Highlights & Insights

  • Clever paradigm shift: Distillation's global supervision was once thought to require an external teacher; by using the Tweedie formula to replace the "true score" with the "model's own learned expectation," the paper bridges training from scratch and global matching.
  • Smart reuse of dual-time variables: For the same \((t, s)\) input, consistency methods learn flow maps, while this paper performs marginal distribution matching—different goals sharing the same parameterization with almost zero architectural overhead.
  • Single model for any step budget: High performance scales monotonically with steps, removing the engineering burden of training/deploying separate few-step and many-step models. This approach is transferable to tasks like text-to-video.

Limitations & Future Work

  • Results focus on GenEval (alignment/counting/positioning); there is a lack of systematic quantification for image quality like FID or human preference.
  • Early self-evaluation uses an "unconverged model" to approximate the true score. While authors argue it's acceptable since the student has also not converged, the theoretical boundary and failure cases of this approximation are not fully discussed.
  • Switching points for hybrid schedules and values for \(\lambda_{s,t}\) and \(s_k\) depend on empirical tuning.
  • Concurrent with TiM; finer horizontal comparison of their respective strengths remains to be seen.
  • vs.

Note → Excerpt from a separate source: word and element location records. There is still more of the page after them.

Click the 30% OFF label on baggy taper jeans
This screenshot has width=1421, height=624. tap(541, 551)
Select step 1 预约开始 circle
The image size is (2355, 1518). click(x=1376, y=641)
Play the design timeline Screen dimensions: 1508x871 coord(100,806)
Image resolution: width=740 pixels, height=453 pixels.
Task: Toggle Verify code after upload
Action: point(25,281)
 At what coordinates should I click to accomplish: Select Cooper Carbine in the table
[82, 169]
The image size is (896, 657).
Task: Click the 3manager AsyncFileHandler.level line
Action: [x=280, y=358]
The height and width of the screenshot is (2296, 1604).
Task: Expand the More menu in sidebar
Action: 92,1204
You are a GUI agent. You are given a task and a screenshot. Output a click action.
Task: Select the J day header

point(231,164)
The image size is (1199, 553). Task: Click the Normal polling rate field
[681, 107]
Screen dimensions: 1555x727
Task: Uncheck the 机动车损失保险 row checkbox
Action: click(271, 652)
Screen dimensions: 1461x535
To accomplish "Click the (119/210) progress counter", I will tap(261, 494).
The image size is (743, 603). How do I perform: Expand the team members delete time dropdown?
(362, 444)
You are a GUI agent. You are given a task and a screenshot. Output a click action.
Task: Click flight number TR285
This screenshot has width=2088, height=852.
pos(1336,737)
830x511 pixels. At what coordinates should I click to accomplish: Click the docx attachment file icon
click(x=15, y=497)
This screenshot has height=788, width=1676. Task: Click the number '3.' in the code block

Distillation (LCM / DMD, etc.): These require a pre-trained teacher's distribution/trajectory. Ours replaces the teacher with "the training self," completing distribution matching during pre-training without teacher dependency.
  • vs. Consistency / Flow-map (MeanFlow / TiM): These learn average velocities or flow maps; scaling them to large-scale T2I is difficult. Ours does not bind to trajectories, matching marginal distributions instead for more stable few-step quality.
  • vs. Standard FM / Diffusion (FLUX / SANA / SDXL): Pure local supervision leads to few-step failure. Ours overlays self-driven global matching on local data supervision, filling the "blind spot" of short-range guidance.

Rating

  • Novelty: ⭐⭐⭐⭐⭐ "Self-evaluation as teacher score" is a clean and powerful innovation.
  • Experimental Thoroughness: ⭐⭐⭐⭐ Strong GenEval and ablation results, though missing some quality-specific metrics.
  • Writing Quality: ⭐⭐⭐⭐ Clear motivation (local vs. global, Tweedie approximation) and well-structured design.
  • Value: ⭐⭐⭐⭐⭐ Direct significance for efficient generation deployment.